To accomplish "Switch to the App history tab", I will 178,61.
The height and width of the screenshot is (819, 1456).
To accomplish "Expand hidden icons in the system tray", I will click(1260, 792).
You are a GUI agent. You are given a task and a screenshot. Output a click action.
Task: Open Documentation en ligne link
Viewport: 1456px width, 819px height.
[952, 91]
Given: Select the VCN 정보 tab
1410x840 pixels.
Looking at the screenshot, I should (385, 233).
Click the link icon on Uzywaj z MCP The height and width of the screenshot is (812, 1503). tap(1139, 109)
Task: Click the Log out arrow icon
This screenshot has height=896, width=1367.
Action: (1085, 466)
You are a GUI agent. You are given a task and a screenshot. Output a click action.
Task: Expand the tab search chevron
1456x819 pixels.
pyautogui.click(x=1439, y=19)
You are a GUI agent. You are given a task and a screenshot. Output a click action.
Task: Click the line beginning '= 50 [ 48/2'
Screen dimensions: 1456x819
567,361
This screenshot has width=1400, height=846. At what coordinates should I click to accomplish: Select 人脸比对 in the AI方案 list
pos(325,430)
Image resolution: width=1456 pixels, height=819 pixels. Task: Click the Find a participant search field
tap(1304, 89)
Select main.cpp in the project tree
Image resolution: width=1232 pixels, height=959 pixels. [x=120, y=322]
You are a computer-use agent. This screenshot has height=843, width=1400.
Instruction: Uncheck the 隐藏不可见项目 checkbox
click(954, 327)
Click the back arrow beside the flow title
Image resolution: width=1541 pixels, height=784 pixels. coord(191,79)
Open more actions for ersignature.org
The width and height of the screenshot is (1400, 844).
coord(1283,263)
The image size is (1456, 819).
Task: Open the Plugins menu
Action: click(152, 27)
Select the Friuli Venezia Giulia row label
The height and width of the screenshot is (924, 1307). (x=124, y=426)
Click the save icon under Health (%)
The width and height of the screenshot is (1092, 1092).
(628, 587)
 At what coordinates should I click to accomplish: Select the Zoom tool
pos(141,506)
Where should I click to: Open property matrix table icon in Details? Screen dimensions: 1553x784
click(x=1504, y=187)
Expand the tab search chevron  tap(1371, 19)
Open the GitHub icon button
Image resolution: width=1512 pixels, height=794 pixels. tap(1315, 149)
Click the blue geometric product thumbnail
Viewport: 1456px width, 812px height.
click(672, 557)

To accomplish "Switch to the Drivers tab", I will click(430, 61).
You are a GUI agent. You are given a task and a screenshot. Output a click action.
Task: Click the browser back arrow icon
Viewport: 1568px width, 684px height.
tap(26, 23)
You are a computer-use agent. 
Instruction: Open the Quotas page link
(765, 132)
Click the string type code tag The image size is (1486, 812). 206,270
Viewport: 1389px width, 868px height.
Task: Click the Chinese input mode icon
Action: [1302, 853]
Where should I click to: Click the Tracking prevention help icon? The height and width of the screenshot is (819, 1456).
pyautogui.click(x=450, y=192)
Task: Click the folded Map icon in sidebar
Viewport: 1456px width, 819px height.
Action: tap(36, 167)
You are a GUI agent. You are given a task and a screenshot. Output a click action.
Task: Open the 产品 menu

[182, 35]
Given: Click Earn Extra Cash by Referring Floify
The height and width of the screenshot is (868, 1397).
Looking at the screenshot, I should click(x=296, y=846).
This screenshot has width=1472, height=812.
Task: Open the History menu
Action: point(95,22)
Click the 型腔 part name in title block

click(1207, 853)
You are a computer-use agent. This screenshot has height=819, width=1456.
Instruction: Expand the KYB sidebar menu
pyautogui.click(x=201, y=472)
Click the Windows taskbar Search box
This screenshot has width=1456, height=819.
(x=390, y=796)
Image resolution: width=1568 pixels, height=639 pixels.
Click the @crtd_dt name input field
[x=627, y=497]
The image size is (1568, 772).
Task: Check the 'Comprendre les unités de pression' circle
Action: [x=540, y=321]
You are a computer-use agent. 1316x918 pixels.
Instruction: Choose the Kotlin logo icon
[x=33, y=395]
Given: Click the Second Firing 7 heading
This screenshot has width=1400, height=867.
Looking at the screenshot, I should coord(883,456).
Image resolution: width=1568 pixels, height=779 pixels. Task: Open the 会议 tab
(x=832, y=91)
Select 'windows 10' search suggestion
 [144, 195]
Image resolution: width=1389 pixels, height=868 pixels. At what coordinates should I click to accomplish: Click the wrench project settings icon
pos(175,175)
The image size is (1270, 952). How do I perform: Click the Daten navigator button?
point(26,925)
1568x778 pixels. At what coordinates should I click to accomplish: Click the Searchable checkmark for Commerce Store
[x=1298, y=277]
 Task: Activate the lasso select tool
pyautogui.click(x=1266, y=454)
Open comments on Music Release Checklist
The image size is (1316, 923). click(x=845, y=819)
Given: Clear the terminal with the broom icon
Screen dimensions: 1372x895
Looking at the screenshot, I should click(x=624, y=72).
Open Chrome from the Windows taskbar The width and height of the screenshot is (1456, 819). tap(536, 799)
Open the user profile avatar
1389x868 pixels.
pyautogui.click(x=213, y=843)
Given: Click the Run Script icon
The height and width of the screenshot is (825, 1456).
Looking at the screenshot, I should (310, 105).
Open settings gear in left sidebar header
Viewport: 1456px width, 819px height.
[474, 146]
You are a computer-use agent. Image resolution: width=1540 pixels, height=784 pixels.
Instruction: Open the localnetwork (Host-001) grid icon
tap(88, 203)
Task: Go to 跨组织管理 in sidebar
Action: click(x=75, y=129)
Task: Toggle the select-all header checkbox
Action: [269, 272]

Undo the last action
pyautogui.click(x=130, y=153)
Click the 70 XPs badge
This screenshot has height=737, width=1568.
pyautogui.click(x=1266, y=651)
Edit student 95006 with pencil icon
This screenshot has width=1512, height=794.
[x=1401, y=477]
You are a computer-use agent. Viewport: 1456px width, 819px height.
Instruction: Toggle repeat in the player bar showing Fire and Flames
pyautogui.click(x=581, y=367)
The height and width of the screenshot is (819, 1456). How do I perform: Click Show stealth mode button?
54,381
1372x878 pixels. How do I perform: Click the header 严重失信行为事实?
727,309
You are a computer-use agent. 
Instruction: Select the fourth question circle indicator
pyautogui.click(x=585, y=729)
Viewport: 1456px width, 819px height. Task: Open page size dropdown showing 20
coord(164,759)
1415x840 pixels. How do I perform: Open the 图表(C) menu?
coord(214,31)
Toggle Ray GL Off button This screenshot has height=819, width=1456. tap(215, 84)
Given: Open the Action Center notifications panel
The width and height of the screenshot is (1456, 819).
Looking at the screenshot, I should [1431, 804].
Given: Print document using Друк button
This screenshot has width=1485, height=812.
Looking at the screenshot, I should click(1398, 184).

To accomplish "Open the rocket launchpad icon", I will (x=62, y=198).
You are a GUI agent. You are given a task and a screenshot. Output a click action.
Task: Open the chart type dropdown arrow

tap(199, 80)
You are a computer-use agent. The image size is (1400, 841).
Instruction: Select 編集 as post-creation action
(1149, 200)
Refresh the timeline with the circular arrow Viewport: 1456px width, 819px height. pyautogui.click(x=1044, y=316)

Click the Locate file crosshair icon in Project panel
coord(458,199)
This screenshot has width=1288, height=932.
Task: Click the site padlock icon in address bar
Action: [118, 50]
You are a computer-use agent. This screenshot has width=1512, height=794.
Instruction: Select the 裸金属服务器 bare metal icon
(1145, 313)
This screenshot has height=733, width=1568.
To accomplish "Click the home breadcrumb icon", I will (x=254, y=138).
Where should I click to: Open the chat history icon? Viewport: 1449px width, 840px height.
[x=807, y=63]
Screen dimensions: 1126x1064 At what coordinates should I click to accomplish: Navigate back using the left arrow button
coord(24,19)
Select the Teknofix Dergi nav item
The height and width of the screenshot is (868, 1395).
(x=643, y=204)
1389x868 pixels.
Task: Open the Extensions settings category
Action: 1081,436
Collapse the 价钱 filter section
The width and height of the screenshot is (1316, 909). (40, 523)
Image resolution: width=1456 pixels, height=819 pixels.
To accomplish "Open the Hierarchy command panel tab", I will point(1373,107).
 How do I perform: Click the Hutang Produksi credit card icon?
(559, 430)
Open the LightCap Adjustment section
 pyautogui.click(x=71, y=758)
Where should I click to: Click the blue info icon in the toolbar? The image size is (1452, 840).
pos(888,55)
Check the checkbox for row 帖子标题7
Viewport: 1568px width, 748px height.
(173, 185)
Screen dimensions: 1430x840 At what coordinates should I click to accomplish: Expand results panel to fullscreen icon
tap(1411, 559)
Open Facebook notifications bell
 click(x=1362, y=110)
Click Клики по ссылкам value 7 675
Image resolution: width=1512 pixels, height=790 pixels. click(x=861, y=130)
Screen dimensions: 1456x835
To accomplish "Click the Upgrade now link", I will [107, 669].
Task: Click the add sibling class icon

■ ■ ■

◆ Work task ◆
Within the data above, filter for lines containing the word "computer" and copy each one.

◆ Answer box ◆
You are a computer-use agent. This screenshot has height=843, width=1400.
You are a computer-use agent. 
You are a computer-use agent. This screenshot has height=819, width=1456.
You are a computer-use agent. 1316x918 pixels.
You are a computer-use agent. Image resolution: width=1540 pixels, height=784 pixels.
You are a computer-use agent. Viewport: 1456px width, 819px height.
You are a computer-use agent. 
You are a computer-use agent. The image size is (1400, 841).
You are a computer-use agent. This screenshot has width=1512, height=794.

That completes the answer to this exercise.